Never understands

When mom and me confronted with each other on other day (21/1/18),

She asked me.

"Why are you keeping those negatives vibes in yourself?" , "Why dont you push or dodge it away?"

Because I dont mind keeping it by myself. I dont want others to get hurt. "What if they get hurt and become like I did right now?"

"Why you need to cares for others feelings?"

I shut my mouth. I already have the answer. Ready to spit it out but-- I can't.

Why you need to cares for others feelings?

I recalls her questions again. It scared me a lot. My mind trying hard to tell me that she isnt even trying to understand me by questioning every things I did. (Well she's always been like that.)

I dont know why she's asked me that questions. Is she didn't even aware her own questions like I did? I mean, I got the point. All of you are my family. Of course I need to take care of your feeling. I'm not letting any negatives or bad things throw it up to you even it is just a word. I'm trying to protect you from my own self!
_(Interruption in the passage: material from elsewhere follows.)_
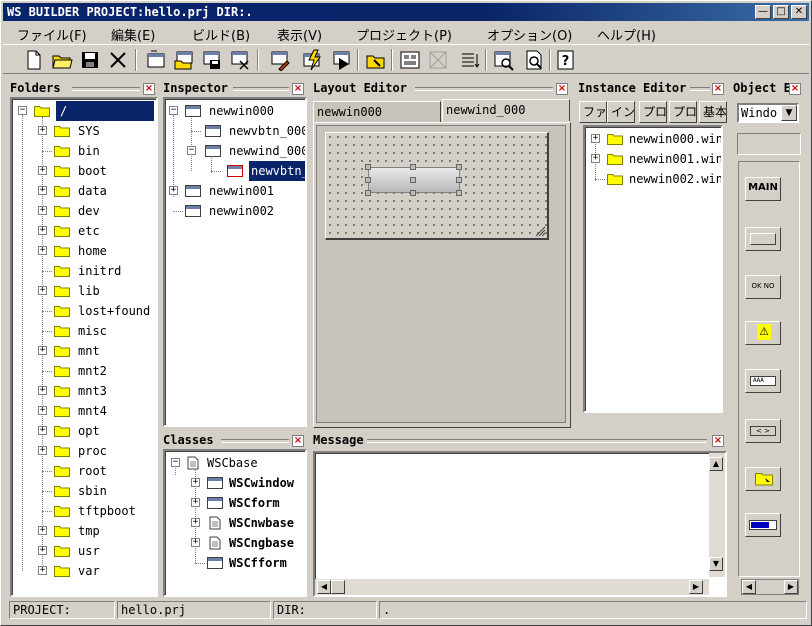 Image resolution: width=812 pixels, height=626 pixels. Describe the element at coordinates (713, 112) in the screenshot. I see `tab-instance-5: 基本` at that location.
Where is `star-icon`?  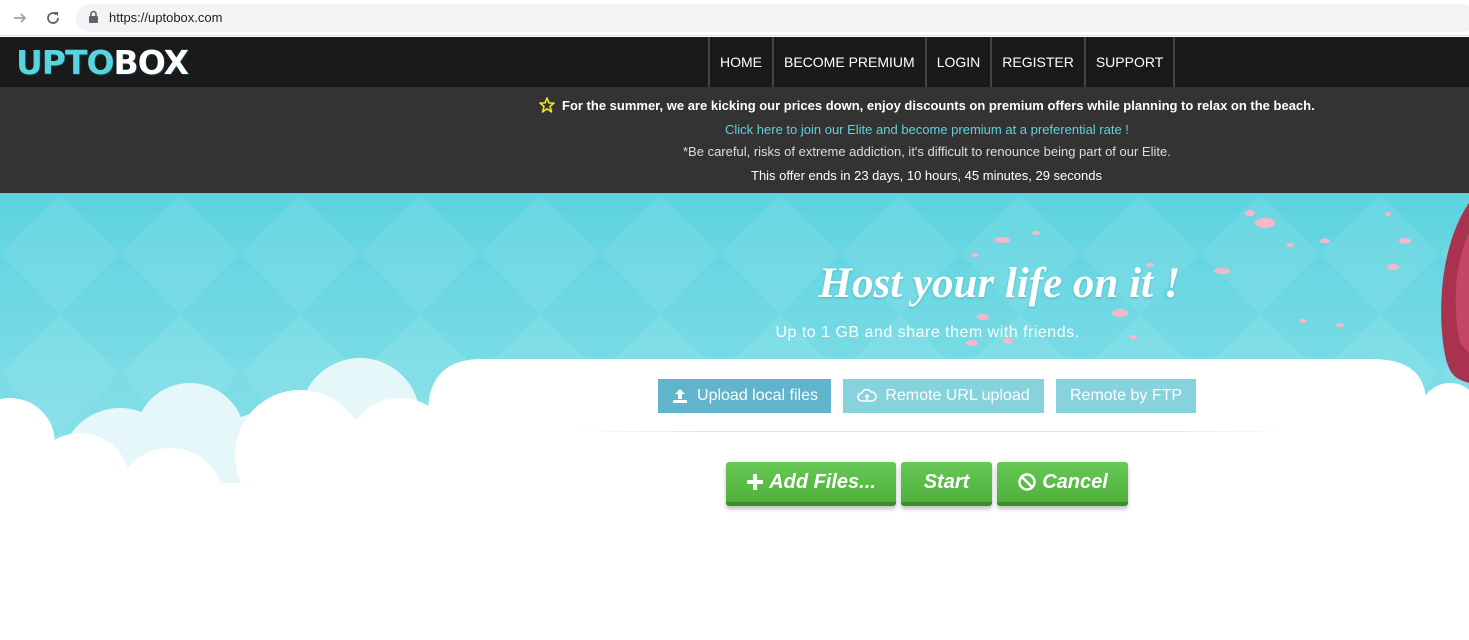 star-icon is located at coordinates (547, 105).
I can spotted that.. She thinks that "word is just a word. Nothing more than that."

Compared to me. I swallowed every word, processing it, filtering any deep meaning behind of it and keeping it by myself.
But now I can no longer keep the happy one.
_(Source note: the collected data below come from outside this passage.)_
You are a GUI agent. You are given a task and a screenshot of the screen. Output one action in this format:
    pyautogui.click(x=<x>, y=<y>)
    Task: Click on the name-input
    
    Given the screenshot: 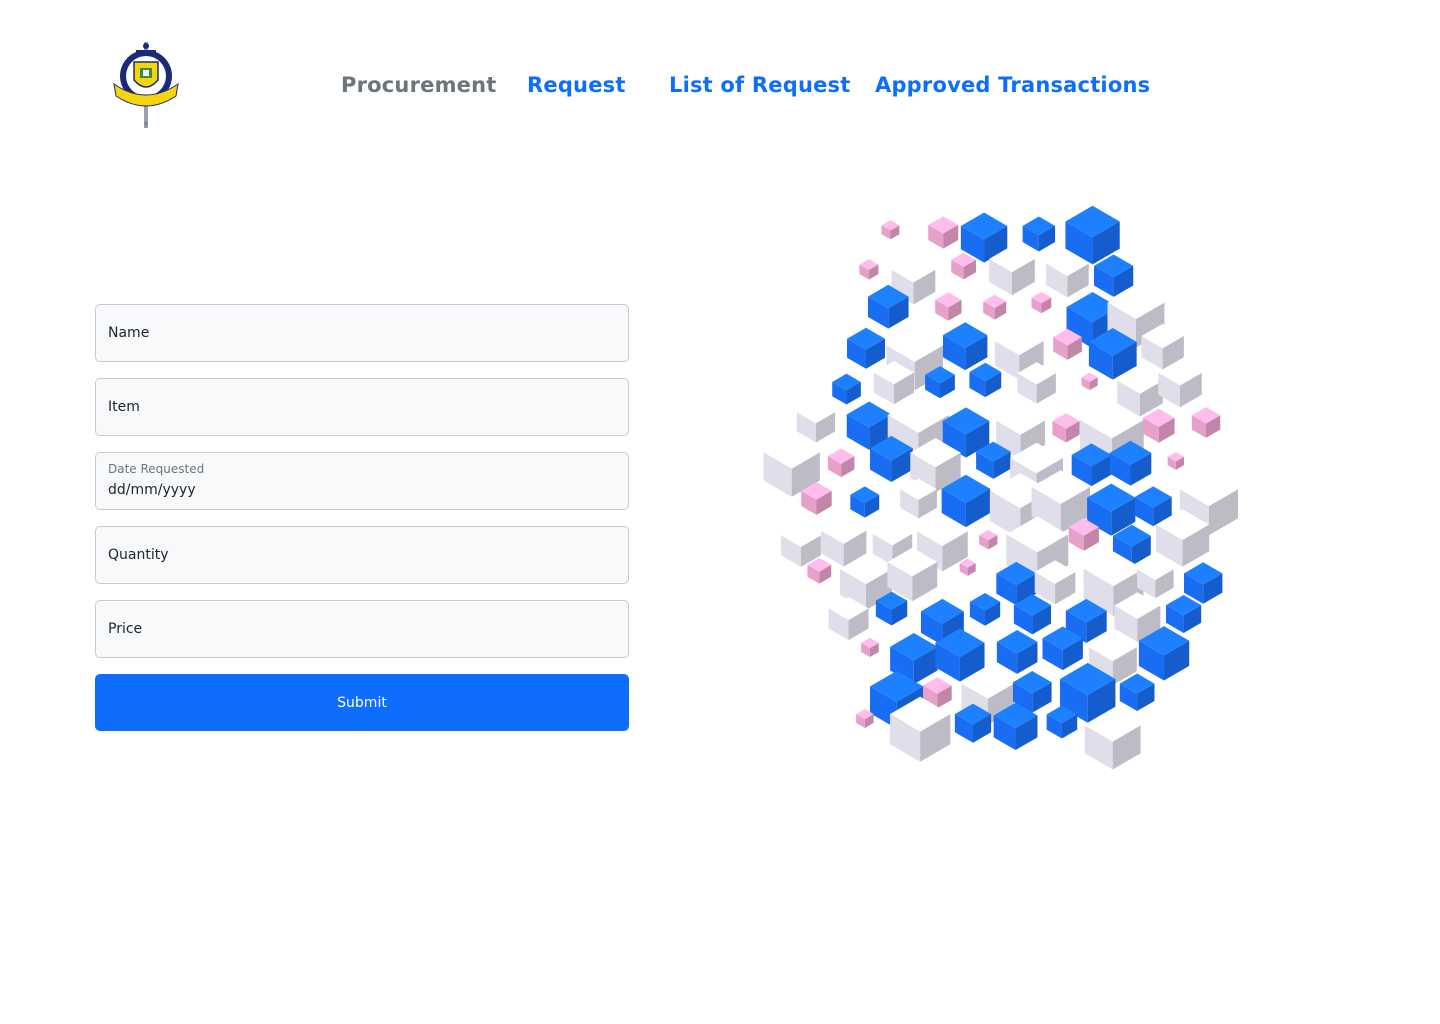 What is the action you would take?
    pyautogui.click(x=362, y=333)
Because I'm afraid if I let everything out, everyone would be hurt so much, like you did to us. You're the one who said that I'm not even a good daughter to you. Never bring any happiness or good moment to you.

"Why??" She asked the same questions again. Waiting an answers from me

I shut my mouth.

"You should do it like me. Push and dodge the negatives vibes that your father always throw it to me."

"And then? Just say whatever you want without think of others feeling?"

"Yeah!", "That's how it works!"

Speechless. My heart crushed so hard after heard her answers. I'm no longer believe that she can help me nor giving me any comfort.

I can't.  I cant even follow her way of suggestions. I rather die. Because I know It will eat me alive slowly

I believe, dad who are the one who cant even manages his negative vibes and throw it to mom and mom dodge it and take it out on us.

I barely have any good or happy memories to cherish to.  Its all gone.
I keep recalled every negatives memories wherever I go. Its like the negatives vibes shrinking my brains day by day. I wish I could stop thinking about it

She even said.
"You're the one who hardly to taken care of among your siblings." (From the tones of her voices, I know that she's asking me to not to create anymore trouble for her and dad anymore because she has so much enough troubles)

Its not like I purposely create it and bring troubles to everyone. I dont even know it exists.

I keep thinking. Should I apologize when I already keep apologized to myself thousand times after all this time. All of our conversations, I couldnt find any of her words was on my side or make me feel at ease or could help me. Every each of it just pointed all of it like just my mistakes. None of it was hers.